High school seniors who receive texted reminders--or "nudges"--from their school counselors are 17 percent more likely to complete the college financial aid application process and 8 percent more likely to enroll in college directly after graduating than their peers who are not nudged, according to a new study published today in Educational Evaluation and Policy Analysis, a peer-reviewed journal of the American Educational Research Association.
In contrast with other recent studies that have found no positive results from nudging, the text-based outreach in this case was framed for students as coming from their school counselor. If students replied to the text, they were able to communicate directly with their school counselor, who could provide guidance and support. In other recent studies, text nudges to students came from organizations such as the Common Application and the College Board, with whom students had no personal connection or affiliation.
The authors--Lindsay C. Page (University of Pittsburgh), Benjamin L. Castleman (University of Virginia), and Katharine Meyer (Brown University)--designed and implemented an intervention in Texas in spring 2015 that involved eight school districts in the Austin and Houston areas. These districts together served over 17,000 high school seniors (class of 2015) across 66 high schools.
Students in 39 of the participating schools were randomly selected to receive weekly text messages from their school counselors during spring 2015 (the second half of their final high school year). The messages provided information about the importance of completing federal and state financial aid application forms, a customized update on each student's status in the Free Application for Federal Student Aid (FAFSA) process, and access to one-on-one assistance from school counselors.
"Our results suggest that text-based nudging may be more successful when the outreach is coming from a trusted source that a student or family would expect to hear from," said Page, an associate professor at the University of Pittsburgh. "If the outreach is coming from an individual or organization with whom the student has no obvious relationship, it may be seen as less credible and end up being less effective in shaping student behaviors."
"The financial aid application process can be confusing and challenging to navigate," Page said. "We find that proactive text-message outreach, when combined with support from known and trusted sources, can be an inexpensive, efficient, and effective tool to help ensure that more students and families are taking advantage of available financial resources."
The authors note that school systems have access to a good deal of student data, including students' FAFSA status information in some settings.
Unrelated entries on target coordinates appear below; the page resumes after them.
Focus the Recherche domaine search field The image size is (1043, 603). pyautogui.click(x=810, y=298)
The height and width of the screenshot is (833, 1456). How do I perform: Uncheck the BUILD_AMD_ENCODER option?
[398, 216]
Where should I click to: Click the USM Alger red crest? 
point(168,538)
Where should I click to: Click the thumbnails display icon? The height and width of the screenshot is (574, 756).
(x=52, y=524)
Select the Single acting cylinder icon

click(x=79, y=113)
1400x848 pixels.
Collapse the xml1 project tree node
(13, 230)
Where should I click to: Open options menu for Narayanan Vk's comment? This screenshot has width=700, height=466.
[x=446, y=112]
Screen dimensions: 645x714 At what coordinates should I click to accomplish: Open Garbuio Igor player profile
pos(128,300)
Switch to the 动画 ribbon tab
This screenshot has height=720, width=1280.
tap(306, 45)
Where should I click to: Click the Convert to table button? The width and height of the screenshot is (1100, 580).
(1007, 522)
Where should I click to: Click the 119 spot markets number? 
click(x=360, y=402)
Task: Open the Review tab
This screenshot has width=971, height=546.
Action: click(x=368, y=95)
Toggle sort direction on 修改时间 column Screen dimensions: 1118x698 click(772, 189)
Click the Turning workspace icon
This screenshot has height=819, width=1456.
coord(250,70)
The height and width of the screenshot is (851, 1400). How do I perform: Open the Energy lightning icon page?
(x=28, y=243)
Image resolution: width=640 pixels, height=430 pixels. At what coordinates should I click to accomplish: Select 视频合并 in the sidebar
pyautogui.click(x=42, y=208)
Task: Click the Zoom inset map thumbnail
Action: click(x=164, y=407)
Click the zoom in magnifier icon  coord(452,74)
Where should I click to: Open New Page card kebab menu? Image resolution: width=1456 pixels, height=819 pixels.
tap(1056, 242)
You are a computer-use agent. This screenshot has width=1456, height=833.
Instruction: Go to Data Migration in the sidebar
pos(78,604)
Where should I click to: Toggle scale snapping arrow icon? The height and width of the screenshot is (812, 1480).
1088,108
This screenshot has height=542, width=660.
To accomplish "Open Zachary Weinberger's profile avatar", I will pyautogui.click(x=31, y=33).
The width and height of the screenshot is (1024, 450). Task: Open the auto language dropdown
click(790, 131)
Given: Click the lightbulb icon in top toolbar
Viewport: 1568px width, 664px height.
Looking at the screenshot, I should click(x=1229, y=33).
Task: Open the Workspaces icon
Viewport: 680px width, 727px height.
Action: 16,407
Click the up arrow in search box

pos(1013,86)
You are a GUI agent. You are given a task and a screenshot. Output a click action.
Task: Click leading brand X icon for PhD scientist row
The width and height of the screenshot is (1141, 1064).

Educators could use such data to customize messages to more efficiently promote positive behavior through approaches such as text-based nudges.
"While nudges are not a cure-all to the challenges that many students face in transitioning to higher education, they can help move the needle in the right direction," said Page. "At the same time, policymakers need to address how to reduce the barriers that cumbersome application procedures create, and work to ensure that financial aid programs are better funded to meet student need."
"The FAFSA is the key gateway to college financial aid support, and completing the FAFSA on time is a crucial step to making sure a student ends up enrolling in college," Page said. "Furthermore, filing the FAFSA as early as possible can lead to higher award packages and give students and families time to respond if they are asked by the Education Department for additional documentation to verify their income."
The authors found that FAFSA filers who were selected for income verification were significantly less likely to enroll in college immediately after high school. In addition, they found some suggestive evidence that the nudging intervention helped to alleviate the detrimental effect of the verification requirement, at least in part.
While nudges boosted immediate college enrollment by 8 percent, the effect was concentrated among those enrolling in four-year colleges. Students who received the text messages were 20 percent more likely to enroll in four-year colleges--and 9 percent less likely to enroll in two-year colleges--than their peers who did not receive the nudges.
"It is possible that the negative effect of the intervention on two-year enrollment comes from nudges helping students who apply to four-year colleges from having to consider what might be 'backup' options," said Page. "If students follow through on the financial aid process in the spring prior to college enrollment, then they may be less in need of a less expensive option for starting college."